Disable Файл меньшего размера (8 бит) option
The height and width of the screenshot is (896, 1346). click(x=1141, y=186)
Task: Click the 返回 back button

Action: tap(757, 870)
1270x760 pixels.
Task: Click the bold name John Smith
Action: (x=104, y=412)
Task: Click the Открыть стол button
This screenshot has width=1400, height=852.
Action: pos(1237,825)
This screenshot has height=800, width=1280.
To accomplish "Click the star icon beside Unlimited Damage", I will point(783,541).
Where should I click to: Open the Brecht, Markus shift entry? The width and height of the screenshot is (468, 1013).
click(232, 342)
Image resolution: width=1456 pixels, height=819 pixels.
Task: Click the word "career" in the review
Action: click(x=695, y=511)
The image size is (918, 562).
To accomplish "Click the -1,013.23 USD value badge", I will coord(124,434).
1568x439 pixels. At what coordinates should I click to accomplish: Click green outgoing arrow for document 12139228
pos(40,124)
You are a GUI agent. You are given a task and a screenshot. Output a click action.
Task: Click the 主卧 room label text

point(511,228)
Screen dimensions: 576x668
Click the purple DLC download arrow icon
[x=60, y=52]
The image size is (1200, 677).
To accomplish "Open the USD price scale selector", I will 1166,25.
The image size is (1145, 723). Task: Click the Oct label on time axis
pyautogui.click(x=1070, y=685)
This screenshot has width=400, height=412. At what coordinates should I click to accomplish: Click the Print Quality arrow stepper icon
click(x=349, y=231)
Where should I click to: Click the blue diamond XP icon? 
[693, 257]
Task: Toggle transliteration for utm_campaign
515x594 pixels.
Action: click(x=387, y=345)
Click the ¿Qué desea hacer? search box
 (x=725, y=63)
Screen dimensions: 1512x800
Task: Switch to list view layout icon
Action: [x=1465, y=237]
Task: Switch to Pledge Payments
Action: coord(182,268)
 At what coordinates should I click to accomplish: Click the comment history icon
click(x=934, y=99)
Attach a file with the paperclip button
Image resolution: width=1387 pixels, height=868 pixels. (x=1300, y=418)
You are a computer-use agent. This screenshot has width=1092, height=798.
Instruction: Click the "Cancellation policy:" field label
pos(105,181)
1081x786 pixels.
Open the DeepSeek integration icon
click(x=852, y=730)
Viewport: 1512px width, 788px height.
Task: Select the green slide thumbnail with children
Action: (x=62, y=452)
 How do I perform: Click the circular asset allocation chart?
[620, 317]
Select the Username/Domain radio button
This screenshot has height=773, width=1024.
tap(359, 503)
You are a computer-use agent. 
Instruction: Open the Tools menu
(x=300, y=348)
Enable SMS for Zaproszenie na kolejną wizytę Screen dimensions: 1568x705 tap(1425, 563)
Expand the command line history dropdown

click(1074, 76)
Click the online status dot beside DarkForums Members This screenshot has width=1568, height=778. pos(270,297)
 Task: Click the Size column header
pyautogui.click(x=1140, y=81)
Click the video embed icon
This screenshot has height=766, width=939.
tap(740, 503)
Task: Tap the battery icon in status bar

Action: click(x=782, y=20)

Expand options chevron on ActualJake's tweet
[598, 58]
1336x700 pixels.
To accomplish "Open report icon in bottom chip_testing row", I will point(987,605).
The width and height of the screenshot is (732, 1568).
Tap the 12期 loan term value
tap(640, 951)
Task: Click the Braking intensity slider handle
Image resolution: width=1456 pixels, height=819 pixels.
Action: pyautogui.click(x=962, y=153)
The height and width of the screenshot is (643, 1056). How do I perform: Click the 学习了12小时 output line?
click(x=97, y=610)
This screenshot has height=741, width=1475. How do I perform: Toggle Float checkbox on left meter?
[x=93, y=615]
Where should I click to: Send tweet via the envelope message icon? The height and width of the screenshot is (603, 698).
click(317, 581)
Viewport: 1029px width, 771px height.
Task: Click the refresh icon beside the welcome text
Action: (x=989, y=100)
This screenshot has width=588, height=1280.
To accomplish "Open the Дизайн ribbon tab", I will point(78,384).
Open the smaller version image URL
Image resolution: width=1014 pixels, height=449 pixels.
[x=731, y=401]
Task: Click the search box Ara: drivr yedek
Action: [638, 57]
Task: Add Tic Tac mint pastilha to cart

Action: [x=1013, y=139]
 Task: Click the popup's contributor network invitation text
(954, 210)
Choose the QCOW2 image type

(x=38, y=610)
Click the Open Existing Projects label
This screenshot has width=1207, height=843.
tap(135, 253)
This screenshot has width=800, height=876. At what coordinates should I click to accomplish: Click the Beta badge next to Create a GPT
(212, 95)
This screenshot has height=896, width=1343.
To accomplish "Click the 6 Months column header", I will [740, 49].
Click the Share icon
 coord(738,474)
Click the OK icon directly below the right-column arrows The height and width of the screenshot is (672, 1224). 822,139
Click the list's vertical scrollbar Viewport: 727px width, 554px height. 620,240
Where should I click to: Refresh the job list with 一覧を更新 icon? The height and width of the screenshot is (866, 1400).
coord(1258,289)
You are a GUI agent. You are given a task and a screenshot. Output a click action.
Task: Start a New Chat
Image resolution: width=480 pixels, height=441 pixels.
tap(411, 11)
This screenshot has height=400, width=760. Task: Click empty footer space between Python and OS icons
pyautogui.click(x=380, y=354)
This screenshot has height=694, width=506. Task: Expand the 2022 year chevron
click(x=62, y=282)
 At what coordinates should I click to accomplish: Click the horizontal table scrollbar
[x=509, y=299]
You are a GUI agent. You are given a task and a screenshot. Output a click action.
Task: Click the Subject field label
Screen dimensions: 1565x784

══════════════════════════════

Within the data above, the lines from the one with "1568x439 pixels. At" to the one with "The image size is (1200, 677)." must be repeated exactly; no other line belongs in the answer.

WRITTEN ANSWER:
1568x439 pixels. At what coordinates should I click to accomplish: Click green outgoing arrow for document 12139228
pos(40,124)
You are a GUI agent. You are given a task and a screenshot. Output a click action.
Task: Click the 主卧 room label text

point(511,228)
Screen dimensions: 576x668
Click the purple DLC download arrow icon
[x=60, y=52]
The image size is (1200, 677).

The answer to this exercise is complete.